Apologize as this might seems to be an useless act, but is there any way we can actually do junit test on Spring-Boot(1.3.8.RELEASE)'s Application.java which this class does nothing but to start a Spring-boot application?
Given below:
@SpringBootApplication
public class Application {
public static void main(String[] args) {
try{
SpringApplication.run(Application.class, args);
}catch(Exception e){
//code here
}
}
}
Maybe i can try catching exception? but what else can i possibly test so that JUnit will test out SpringApplication.run()? any example is appreciated. Thank you all!
Usually, the following is sufficient to test that the application context starts up.
@RunWith(SpringRunner.class)
@SpringBootTest(classes = Application.class)
public class ApplicationTests {
@Test
public void contextLoads() {
}
}
However, if you want to directly test Application.main
, you can also test it this way:
public class ApplicationTest {
@Test
public void test()
{
Application.main(new String[]{
"--spring.main.web-environment=false",
"--spring.autoconfigure.exclude=blahblahblah",
// Override any other environment properties according to your needs
});
}
}
Maybe i can try catching exception? but what else can i possibly test
so that JUnit will test out SpringApplication.run()? any example is
appreciated. Thank you all!
Making the test fail if an exception is caught is here helpless as a thrown exception during a test has already as consequence to make the test fail (in error more precisely).

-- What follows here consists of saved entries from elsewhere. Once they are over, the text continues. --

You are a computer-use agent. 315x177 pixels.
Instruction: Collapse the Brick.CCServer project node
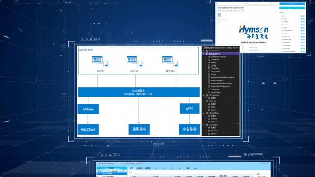pyautogui.click(x=204, y=54)

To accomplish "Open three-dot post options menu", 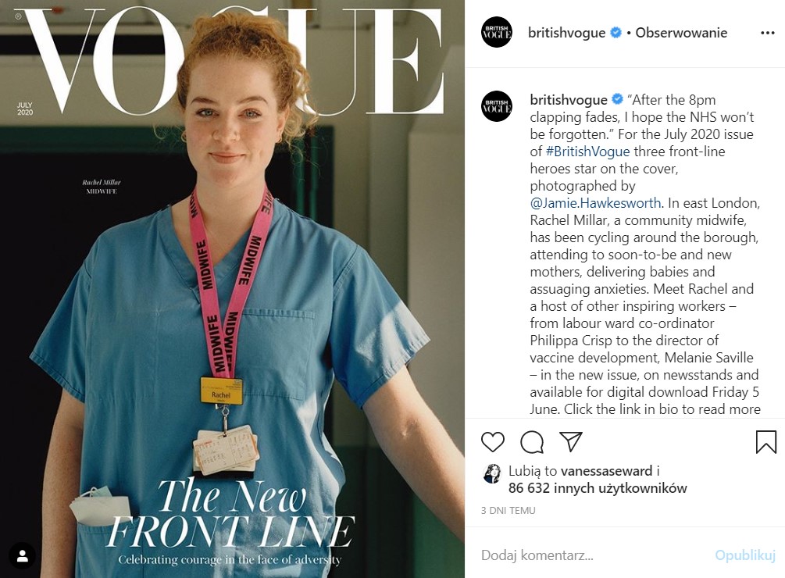I will [x=768, y=33].
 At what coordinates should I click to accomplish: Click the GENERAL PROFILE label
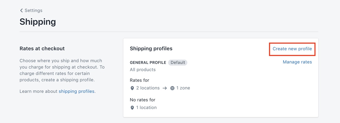coord(148,62)
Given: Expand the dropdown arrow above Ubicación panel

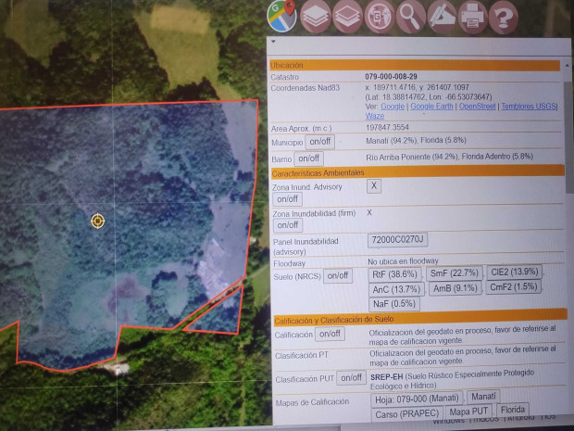Looking at the screenshot, I should 273,42.
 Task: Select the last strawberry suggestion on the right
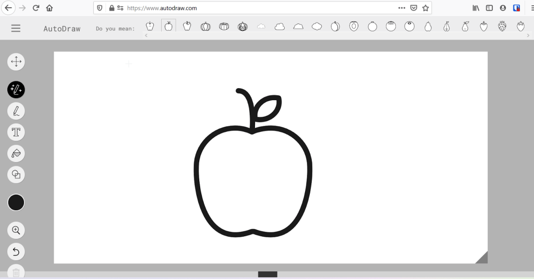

If you execute already test classes that load the whole spring boot context (@SpringBootTest
) you don't need to write a test to check that it is correctly loaded.
You should test the Application
class if it has some logic.
For example you could declare a method annotated with @Before
that does some processing after the context is loaded and you would like to assert that the processing is done as it should done. Other example : you could pass some arguments in the main()
method and you would like to assert that the arguments are used by the method as expected.
All that is testable with @SpringBootTest
.
If your Application
class does nothing but :
public static void main(String[] args) {
SpringApplication.run(Application.class, args);
}
but you need all the same to cover the main()
test method to be compliant with some coverage tool or organization, create an integration test for that, document it clearly and let the integration continuous does that because loading a Spring Boot application takes time. You can refer to this question.